Olivia looked me in the eyes. ‘I wish I could hate them. I wish it so much.’
‘Livy – can’t you tell me what’s so wrong at home? Is it – what you said
that day – about your father?’
She rearranged her cutlery with nervous movements, half looking up at me, a fierce blush rising in her cheeks. ‘No. I can’t talk about it. I’m sorry, Katie.’ She tried to sound brisk. ‘I really shouldn’t have said anything that day. I must have given you quite the wrong impression. Please forget I said it. Mummy and Daddy are just a bit over-protective. That’s all.’
Our food was served: roast chicken and vegetables. Livy was treating me.
‘This is so nice,’ I said to her as the waiter spooned potatoes on to our plates. ‘Thank you for it – very much.’
‘Oh, I’m glad to.’ Her smile was warm again now. It was such a reflex with her, being able to rally herself and change the subject. ‘What are best friends for?’
We sat talking and laughing over our meal, and I enjoyed watching her pretty face across the table, thinking how the war was beginning to bring things like this into focus, things we had taken for granted.
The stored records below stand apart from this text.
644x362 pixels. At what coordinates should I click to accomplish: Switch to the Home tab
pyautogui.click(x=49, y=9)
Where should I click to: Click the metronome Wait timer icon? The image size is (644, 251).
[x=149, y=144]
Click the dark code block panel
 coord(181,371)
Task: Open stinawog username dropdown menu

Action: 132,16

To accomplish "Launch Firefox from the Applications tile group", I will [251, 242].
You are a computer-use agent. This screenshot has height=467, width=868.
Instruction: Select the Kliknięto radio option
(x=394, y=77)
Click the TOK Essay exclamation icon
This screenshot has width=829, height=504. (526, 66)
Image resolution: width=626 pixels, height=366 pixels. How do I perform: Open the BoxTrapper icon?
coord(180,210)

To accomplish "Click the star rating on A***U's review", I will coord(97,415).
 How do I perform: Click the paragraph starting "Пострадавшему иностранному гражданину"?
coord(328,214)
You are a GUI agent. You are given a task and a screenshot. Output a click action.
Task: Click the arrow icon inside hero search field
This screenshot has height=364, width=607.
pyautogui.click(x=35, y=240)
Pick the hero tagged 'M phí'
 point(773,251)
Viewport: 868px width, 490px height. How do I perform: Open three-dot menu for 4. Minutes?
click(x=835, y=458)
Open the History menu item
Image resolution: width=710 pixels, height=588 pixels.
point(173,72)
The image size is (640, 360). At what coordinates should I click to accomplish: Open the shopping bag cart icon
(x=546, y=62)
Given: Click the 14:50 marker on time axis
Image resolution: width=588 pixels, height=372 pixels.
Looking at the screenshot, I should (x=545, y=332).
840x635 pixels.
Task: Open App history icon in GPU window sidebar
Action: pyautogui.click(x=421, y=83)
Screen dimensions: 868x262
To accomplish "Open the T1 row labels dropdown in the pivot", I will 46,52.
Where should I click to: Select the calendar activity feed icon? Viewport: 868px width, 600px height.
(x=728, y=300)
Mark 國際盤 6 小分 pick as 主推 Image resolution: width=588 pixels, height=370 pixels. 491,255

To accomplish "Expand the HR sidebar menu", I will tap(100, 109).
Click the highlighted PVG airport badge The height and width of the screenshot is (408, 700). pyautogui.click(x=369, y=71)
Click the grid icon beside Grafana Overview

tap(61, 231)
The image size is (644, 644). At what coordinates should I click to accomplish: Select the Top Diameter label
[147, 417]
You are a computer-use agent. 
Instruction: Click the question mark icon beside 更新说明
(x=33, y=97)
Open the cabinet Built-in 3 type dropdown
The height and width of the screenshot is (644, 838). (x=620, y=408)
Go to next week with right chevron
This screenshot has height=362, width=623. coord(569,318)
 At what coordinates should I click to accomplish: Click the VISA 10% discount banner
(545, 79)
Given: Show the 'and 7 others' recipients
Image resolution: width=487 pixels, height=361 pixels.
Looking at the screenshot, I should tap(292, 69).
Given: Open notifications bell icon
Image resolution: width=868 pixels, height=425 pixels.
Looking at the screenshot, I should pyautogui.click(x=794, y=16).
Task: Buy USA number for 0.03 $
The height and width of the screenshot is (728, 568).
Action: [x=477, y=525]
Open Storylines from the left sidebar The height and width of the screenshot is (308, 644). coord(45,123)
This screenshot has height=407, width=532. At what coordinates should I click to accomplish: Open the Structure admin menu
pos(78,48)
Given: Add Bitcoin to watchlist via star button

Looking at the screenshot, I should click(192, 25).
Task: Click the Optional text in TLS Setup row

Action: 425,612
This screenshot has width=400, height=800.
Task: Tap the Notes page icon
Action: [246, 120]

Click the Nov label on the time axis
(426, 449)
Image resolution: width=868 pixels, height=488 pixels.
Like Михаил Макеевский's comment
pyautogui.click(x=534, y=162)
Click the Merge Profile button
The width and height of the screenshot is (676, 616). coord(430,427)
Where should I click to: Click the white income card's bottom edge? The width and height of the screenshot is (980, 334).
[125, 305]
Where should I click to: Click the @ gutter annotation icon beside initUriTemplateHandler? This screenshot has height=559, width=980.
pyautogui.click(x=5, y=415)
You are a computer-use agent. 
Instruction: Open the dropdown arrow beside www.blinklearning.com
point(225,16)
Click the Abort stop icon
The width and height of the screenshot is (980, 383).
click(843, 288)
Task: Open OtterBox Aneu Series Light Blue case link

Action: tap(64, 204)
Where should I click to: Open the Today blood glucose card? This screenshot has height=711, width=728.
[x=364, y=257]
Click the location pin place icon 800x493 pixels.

‘How’s dear Angus?’ she asked.
She often called him ‘dear Angus’, with a shading of irony in her voice.
‘He’s thriving. Loving the training. Of course I don’t see very much of him – we’re both so busy. And now, who knows what’s going to happen?’ In those early days of the war we were all galvanized by the expectation of being bombed or invaded any moment. ‘Do you think it’s all going to be over soon? Daddy’s taking a very pessimistic line: Fascism is the dark force of evil in our time and won’t be easily overthrown, and so on.’ I imitated my father’s sober Scots voice and Olivia grinned. ‘Feels so normal sitting here like this though, doesn’t it?’